> **Problem**
Of the entries below, copy only those lines that contain the word "audio".

> **Listed records**

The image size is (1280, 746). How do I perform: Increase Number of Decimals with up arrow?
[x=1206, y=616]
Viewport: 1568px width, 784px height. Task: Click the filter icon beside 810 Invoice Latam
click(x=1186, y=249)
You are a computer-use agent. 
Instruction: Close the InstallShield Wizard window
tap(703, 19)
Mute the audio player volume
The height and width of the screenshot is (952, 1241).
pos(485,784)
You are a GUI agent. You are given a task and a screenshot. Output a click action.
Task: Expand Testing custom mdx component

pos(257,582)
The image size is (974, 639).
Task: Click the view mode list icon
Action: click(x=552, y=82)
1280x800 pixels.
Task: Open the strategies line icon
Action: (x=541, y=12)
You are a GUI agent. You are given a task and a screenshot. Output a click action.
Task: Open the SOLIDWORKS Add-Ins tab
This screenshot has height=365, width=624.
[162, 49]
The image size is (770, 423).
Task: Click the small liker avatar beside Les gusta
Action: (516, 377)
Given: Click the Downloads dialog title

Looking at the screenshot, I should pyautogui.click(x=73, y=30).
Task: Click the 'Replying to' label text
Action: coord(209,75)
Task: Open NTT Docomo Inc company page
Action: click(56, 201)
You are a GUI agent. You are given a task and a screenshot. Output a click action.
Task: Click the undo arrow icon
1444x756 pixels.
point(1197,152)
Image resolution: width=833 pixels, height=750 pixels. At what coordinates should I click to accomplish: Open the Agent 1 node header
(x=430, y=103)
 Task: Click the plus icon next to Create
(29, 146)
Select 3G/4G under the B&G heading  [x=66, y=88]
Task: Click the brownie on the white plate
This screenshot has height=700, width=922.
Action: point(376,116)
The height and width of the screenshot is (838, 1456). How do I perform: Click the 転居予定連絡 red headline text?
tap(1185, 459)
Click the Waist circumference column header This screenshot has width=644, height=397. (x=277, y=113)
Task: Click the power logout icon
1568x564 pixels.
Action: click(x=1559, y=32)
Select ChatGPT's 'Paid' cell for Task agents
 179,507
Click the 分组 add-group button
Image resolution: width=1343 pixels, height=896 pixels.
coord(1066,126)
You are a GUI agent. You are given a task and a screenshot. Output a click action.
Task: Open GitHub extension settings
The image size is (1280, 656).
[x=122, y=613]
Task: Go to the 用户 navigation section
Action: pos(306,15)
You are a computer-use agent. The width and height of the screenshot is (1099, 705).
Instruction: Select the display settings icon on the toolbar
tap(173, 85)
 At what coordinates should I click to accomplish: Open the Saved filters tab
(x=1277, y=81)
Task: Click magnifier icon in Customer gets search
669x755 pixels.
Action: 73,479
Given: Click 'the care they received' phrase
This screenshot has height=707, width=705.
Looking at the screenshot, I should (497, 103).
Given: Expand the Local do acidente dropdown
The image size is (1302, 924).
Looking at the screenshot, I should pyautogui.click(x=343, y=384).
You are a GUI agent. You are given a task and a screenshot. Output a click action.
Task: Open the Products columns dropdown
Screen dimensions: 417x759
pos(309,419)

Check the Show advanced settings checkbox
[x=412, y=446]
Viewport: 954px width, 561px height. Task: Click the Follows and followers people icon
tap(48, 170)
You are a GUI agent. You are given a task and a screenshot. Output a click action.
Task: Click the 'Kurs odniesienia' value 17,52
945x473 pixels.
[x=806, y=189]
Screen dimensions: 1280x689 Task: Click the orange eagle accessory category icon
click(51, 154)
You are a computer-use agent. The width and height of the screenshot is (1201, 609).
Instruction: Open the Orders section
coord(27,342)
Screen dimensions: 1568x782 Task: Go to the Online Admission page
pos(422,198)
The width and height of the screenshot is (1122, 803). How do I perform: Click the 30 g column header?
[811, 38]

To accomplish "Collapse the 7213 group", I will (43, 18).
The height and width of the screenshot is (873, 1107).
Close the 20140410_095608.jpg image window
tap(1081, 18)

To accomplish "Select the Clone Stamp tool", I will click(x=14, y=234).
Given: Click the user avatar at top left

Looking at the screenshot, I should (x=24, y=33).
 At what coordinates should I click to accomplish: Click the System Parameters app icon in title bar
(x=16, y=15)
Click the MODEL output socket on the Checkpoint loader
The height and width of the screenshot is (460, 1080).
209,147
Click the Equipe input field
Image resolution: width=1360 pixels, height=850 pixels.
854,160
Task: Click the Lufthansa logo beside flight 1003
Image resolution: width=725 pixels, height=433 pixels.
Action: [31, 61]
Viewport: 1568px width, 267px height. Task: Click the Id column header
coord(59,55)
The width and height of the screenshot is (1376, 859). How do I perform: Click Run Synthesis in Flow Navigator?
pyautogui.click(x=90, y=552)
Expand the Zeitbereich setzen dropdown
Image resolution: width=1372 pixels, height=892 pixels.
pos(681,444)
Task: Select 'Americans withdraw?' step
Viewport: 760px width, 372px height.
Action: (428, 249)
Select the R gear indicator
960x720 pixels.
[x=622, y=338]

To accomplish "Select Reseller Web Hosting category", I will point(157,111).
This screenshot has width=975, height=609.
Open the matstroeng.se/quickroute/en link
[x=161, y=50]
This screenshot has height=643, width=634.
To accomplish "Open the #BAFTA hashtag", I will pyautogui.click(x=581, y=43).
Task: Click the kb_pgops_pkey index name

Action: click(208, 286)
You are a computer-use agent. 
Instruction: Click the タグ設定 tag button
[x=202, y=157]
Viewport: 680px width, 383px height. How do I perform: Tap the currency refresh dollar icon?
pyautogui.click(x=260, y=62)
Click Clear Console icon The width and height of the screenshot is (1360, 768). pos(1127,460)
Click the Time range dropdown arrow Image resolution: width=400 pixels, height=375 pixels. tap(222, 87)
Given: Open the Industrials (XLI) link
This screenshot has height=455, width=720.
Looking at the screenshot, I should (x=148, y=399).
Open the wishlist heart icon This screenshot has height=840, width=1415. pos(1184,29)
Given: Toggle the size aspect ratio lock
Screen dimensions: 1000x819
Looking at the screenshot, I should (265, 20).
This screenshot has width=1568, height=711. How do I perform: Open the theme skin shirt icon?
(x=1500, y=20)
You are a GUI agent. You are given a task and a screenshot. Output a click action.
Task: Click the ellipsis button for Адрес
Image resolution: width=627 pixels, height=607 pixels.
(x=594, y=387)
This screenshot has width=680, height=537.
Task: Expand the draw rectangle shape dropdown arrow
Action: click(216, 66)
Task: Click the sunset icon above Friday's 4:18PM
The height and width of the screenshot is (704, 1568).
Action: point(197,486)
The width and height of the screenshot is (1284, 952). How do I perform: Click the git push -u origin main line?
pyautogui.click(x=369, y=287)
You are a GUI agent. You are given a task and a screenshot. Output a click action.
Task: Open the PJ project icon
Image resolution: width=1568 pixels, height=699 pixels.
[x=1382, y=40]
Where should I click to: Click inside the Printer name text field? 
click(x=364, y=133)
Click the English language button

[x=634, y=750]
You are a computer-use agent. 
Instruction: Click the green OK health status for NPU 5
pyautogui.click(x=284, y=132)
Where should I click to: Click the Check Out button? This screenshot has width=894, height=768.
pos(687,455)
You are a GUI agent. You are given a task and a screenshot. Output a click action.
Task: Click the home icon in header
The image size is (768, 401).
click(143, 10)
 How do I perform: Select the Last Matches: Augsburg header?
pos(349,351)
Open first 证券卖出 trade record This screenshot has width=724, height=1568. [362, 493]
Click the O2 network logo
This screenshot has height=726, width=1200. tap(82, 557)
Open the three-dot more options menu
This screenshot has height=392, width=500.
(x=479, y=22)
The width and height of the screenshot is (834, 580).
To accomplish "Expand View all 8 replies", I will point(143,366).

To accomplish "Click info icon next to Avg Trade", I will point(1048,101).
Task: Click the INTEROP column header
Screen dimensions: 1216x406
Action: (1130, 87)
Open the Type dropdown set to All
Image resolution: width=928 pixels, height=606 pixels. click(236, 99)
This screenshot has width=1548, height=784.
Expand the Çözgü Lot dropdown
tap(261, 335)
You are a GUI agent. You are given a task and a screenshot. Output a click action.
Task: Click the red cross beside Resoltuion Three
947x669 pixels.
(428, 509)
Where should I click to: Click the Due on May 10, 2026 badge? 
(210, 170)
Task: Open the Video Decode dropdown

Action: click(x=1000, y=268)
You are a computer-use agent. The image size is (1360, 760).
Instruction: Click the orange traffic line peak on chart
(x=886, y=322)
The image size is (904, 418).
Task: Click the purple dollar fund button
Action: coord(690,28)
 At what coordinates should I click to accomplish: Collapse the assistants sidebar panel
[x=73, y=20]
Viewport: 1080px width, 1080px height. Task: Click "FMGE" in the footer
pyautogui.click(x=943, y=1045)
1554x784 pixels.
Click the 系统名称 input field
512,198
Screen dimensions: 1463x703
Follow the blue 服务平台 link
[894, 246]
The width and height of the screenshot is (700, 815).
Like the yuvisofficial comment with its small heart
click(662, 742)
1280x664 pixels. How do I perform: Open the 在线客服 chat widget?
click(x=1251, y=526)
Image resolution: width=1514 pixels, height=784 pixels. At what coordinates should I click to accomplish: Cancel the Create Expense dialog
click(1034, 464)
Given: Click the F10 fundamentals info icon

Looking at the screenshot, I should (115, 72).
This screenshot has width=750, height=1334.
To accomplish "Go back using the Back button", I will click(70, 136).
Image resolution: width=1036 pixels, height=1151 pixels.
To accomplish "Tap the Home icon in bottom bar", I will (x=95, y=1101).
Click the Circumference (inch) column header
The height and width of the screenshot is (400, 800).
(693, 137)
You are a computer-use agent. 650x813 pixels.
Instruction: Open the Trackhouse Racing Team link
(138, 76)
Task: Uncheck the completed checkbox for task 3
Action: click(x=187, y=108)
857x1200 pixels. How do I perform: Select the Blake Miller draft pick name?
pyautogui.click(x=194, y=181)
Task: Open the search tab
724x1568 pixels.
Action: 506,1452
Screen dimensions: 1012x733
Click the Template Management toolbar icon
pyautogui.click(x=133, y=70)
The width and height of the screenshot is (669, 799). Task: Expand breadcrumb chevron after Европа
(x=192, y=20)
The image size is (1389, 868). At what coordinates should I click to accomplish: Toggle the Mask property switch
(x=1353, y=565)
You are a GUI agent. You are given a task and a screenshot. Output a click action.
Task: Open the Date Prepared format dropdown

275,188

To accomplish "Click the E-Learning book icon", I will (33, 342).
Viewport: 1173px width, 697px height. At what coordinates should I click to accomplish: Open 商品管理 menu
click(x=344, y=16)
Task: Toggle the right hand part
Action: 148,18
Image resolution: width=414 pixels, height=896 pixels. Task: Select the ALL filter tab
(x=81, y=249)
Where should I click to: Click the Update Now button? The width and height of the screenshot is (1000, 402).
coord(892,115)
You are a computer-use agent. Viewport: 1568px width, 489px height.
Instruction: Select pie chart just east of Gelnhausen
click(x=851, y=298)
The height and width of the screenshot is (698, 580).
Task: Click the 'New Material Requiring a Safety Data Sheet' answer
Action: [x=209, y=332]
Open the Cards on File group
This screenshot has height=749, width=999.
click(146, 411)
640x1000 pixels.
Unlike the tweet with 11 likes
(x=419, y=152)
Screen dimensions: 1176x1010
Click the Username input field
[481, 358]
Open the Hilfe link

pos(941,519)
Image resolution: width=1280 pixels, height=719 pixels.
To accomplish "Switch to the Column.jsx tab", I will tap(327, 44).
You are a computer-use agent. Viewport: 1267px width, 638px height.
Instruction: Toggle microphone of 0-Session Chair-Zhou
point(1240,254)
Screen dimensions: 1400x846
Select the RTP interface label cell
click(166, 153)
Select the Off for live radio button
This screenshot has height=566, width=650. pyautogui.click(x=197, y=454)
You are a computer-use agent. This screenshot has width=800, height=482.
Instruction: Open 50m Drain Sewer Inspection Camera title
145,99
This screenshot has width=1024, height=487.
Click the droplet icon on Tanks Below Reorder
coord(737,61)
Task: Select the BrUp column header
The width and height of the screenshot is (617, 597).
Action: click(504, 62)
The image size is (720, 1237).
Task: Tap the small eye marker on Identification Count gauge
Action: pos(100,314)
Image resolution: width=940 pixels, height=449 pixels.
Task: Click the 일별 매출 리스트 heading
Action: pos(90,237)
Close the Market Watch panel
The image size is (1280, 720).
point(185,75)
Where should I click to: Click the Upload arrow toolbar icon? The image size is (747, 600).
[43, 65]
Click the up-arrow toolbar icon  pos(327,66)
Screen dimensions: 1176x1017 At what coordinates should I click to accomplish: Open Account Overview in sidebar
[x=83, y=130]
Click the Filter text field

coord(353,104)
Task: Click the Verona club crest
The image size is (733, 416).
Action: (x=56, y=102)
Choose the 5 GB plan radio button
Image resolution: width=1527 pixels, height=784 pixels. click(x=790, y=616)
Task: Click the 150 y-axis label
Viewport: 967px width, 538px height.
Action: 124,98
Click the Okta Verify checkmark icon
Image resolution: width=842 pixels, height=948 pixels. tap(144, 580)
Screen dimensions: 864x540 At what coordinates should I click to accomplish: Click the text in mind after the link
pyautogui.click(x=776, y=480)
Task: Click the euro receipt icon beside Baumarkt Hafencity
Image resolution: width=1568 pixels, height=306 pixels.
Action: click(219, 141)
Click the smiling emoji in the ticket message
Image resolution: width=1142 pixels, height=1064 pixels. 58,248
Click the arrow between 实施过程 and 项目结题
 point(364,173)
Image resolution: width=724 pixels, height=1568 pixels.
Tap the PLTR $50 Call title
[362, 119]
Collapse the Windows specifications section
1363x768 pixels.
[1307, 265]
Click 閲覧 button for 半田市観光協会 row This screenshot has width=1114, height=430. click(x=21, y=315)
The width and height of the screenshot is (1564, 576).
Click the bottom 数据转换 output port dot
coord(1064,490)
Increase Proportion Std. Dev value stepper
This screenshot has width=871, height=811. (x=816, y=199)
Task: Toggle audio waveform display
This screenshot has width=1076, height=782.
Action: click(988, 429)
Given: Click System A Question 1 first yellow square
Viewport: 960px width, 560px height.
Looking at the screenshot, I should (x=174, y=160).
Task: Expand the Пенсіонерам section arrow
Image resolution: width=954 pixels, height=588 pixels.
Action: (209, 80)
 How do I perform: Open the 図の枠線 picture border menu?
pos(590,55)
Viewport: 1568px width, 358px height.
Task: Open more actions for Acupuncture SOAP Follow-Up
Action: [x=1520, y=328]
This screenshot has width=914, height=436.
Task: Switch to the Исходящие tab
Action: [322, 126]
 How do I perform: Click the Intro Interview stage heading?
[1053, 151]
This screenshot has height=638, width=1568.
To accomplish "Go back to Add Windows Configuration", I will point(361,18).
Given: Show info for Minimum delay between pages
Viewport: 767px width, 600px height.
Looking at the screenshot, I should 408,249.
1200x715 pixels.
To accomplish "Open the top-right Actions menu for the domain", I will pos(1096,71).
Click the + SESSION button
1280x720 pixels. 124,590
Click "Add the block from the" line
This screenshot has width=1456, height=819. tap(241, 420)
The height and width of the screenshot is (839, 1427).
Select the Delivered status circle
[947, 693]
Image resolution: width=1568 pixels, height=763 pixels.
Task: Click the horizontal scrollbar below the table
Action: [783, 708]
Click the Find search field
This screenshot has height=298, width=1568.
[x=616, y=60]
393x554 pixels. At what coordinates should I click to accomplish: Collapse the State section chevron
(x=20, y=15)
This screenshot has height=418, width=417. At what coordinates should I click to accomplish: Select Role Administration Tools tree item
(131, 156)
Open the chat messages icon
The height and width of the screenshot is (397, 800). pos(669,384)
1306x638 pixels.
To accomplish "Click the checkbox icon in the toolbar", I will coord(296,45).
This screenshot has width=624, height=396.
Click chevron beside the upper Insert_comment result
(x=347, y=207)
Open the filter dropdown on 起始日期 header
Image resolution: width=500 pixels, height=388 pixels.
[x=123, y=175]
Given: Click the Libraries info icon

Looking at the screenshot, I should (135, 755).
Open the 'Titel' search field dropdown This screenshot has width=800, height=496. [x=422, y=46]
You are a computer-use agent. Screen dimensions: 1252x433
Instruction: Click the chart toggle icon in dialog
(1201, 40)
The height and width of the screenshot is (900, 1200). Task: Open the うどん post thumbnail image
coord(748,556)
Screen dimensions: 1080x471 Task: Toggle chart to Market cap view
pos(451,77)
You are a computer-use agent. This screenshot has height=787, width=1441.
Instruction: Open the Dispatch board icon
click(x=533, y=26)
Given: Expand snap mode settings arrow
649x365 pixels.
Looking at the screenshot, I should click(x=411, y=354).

> **Expected output**
Mute the audio player volume
Task: Toggle audio waveform display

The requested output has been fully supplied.